Records from a collection:
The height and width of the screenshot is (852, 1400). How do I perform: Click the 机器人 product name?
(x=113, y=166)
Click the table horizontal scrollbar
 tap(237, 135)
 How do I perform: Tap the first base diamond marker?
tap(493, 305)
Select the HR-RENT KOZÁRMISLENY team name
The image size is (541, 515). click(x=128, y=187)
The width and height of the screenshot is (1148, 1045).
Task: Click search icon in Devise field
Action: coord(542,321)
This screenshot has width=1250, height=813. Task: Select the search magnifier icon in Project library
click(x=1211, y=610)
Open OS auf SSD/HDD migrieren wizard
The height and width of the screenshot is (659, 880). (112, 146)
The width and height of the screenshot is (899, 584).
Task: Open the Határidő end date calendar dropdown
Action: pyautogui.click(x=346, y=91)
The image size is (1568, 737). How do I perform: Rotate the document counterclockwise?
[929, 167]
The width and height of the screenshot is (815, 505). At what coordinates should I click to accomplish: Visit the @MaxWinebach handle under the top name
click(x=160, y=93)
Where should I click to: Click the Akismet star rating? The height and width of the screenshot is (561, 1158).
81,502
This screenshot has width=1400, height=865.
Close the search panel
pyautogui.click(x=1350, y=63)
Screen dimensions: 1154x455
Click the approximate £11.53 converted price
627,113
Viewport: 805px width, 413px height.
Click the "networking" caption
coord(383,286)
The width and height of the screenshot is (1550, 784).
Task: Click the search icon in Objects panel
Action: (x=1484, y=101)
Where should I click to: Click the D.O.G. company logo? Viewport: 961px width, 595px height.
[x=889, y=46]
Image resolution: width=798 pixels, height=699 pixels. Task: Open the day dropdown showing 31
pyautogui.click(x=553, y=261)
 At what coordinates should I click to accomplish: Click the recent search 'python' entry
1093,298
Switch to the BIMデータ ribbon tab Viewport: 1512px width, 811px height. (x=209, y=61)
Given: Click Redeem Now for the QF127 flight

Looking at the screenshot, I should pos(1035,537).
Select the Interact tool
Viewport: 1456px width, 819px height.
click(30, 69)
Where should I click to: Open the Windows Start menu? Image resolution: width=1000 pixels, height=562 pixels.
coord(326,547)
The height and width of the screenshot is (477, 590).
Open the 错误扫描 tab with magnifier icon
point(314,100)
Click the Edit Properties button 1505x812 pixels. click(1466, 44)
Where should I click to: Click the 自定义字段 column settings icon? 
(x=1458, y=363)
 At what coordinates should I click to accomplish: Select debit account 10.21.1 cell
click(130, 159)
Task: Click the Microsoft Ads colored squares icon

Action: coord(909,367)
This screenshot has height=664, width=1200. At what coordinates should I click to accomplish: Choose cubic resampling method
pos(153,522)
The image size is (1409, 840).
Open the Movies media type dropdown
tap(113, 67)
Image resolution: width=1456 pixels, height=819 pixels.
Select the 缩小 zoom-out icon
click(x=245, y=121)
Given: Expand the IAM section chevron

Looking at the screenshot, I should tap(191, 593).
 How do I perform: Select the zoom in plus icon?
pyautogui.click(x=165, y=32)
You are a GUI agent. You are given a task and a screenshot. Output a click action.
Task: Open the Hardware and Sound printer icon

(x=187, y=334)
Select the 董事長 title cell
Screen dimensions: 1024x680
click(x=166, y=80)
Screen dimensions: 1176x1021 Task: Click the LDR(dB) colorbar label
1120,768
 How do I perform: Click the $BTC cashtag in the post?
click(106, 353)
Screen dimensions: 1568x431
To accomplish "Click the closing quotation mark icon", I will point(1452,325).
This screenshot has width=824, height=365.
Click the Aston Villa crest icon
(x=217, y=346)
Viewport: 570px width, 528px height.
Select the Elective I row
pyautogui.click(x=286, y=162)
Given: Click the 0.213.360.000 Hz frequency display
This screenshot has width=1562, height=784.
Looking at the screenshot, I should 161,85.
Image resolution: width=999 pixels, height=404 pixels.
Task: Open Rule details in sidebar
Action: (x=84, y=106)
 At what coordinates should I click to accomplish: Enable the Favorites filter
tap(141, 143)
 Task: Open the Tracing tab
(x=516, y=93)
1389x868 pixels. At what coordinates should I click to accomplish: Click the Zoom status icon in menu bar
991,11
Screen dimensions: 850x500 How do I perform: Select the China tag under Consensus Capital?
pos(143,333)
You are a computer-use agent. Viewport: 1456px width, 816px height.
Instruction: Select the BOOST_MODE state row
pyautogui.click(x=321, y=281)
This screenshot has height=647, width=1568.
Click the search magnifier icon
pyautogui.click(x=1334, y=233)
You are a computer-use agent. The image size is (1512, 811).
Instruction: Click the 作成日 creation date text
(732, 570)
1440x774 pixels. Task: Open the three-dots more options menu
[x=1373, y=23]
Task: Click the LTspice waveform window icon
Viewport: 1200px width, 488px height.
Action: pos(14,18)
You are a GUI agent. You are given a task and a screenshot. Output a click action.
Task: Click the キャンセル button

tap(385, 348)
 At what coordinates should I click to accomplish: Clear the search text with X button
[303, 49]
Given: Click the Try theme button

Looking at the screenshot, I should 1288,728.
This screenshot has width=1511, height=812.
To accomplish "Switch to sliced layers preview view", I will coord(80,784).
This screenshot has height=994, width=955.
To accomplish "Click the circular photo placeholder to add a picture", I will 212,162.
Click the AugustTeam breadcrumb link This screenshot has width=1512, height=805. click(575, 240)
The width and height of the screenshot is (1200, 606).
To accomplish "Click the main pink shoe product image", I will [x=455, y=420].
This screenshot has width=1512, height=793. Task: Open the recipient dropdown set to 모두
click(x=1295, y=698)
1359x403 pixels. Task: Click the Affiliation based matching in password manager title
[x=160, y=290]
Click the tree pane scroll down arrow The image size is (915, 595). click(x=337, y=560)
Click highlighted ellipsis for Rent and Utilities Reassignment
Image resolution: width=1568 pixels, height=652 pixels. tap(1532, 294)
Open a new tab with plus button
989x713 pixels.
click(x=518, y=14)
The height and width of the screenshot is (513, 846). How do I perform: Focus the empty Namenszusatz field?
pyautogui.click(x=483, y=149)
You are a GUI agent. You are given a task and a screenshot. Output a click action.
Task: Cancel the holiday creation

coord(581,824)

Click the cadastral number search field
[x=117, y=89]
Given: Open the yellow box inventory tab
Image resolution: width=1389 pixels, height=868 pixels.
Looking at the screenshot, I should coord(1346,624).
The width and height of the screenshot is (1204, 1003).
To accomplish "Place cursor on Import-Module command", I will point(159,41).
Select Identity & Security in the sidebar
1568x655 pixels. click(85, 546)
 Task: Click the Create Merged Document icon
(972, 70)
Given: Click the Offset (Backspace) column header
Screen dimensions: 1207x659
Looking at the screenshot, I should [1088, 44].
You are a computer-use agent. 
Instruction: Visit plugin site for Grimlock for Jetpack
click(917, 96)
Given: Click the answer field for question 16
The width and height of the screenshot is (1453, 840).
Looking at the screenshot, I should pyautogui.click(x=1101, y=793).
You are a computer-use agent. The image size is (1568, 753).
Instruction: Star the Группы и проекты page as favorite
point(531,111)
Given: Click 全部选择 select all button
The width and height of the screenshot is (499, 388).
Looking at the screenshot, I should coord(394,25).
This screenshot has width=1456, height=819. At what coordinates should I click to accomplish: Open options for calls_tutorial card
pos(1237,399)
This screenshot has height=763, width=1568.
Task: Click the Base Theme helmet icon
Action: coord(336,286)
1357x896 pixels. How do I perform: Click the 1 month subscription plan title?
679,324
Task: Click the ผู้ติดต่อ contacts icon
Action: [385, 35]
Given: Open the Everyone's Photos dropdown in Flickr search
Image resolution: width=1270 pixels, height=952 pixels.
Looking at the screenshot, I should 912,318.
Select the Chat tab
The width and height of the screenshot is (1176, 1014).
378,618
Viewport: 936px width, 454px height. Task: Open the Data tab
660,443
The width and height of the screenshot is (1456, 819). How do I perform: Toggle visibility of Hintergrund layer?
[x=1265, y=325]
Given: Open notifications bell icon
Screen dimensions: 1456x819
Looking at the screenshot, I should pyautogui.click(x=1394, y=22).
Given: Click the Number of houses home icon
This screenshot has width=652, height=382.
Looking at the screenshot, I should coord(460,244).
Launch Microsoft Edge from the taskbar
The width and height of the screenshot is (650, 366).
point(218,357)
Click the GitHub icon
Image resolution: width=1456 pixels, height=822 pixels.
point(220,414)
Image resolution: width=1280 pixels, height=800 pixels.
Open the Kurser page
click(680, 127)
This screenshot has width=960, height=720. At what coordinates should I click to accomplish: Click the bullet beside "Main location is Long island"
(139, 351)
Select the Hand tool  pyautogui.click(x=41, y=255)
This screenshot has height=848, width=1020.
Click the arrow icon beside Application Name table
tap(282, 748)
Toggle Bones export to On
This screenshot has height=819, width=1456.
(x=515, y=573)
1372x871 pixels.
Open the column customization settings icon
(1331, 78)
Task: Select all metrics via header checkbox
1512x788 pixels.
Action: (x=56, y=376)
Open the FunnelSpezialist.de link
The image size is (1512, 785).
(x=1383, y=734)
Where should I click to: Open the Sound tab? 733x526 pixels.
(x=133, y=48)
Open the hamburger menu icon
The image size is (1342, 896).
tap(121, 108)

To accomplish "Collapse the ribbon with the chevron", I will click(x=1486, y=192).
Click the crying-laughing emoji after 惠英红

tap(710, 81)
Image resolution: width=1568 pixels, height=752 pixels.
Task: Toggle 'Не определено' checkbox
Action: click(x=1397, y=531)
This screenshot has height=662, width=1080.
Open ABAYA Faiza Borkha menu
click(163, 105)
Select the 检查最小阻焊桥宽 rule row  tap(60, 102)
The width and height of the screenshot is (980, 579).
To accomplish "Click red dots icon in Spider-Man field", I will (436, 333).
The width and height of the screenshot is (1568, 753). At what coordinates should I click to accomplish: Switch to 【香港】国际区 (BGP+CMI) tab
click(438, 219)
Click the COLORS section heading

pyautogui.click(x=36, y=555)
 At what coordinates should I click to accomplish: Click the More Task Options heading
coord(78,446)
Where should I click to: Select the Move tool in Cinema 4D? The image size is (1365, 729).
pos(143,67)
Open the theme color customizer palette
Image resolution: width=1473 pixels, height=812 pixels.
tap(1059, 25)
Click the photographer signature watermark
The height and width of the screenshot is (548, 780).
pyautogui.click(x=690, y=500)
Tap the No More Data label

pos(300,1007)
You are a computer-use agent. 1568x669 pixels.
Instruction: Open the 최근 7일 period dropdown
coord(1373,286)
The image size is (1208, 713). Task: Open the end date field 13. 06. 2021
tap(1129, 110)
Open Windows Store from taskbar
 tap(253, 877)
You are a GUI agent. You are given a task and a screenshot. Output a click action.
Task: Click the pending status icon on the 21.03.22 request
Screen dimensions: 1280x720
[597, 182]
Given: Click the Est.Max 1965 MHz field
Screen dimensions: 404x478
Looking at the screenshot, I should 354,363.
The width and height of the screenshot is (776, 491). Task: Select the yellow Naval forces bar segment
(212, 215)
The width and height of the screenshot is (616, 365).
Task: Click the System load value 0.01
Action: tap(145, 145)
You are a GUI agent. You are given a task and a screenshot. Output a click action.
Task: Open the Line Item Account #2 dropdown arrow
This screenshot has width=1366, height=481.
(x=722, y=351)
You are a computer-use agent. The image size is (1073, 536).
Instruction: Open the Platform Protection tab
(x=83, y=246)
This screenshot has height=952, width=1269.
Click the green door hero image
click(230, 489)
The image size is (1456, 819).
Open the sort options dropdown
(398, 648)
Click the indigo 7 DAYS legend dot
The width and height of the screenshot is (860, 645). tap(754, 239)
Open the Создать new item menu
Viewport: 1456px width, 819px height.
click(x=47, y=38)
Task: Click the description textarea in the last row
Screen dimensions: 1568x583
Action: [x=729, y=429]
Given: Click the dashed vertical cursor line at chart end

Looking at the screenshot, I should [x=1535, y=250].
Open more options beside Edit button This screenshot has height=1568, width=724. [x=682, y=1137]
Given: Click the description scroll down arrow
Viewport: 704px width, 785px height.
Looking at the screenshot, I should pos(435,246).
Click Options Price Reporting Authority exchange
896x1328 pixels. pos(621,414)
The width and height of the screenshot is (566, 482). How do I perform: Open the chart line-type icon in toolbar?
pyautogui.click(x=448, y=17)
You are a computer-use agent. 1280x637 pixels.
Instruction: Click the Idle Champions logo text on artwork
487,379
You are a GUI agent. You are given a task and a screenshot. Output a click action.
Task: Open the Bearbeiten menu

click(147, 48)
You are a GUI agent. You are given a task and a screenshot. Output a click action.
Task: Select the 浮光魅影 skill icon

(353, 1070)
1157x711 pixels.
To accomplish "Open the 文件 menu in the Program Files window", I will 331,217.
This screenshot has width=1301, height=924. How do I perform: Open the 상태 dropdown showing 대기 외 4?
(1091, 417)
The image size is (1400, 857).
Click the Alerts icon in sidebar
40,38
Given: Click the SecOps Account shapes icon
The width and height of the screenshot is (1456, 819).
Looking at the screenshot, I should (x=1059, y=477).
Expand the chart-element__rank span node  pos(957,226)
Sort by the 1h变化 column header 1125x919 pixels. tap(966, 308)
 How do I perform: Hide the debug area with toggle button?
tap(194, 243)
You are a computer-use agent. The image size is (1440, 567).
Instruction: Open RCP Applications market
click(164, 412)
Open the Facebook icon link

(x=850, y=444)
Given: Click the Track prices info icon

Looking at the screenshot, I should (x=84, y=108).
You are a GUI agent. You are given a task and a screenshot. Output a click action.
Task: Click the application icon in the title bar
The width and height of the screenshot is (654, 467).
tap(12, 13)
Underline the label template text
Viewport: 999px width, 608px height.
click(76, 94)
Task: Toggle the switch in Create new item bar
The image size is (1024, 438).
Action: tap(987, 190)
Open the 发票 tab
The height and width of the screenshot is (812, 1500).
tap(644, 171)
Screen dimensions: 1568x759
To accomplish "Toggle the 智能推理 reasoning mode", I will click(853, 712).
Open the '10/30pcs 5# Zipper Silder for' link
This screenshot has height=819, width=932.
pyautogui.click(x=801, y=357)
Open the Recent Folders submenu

• Direction:
Copy the entries word for word, starting at the line that contains "Open OS auf SSD/HDD migrieren wizard" and ending at the line that contains "pyautogui.click(x=1350, y=63)", both of those lines included.

• Finished exercise:
Open OS auf SSD/HDD migrieren wizard
The height and width of the screenshot is (659, 880). (112, 146)
The width and height of the screenshot is (899, 584).
Task: Open the Határidő end date calendar dropdown
Action: pyautogui.click(x=346, y=91)
The image size is (1568, 737). How do I perform: Rotate the document counterclockwise?
[929, 167]
The width and height of the screenshot is (815, 505). At what coordinates should I click to accomplish: Visit the @MaxWinebach handle under the top name
click(x=160, y=93)
Where should I click to: Click the Akismet star rating? The height and width of the screenshot is (561, 1158).
81,502
This screenshot has width=1400, height=865.
Close the search panel
pyautogui.click(x=1350, y=63)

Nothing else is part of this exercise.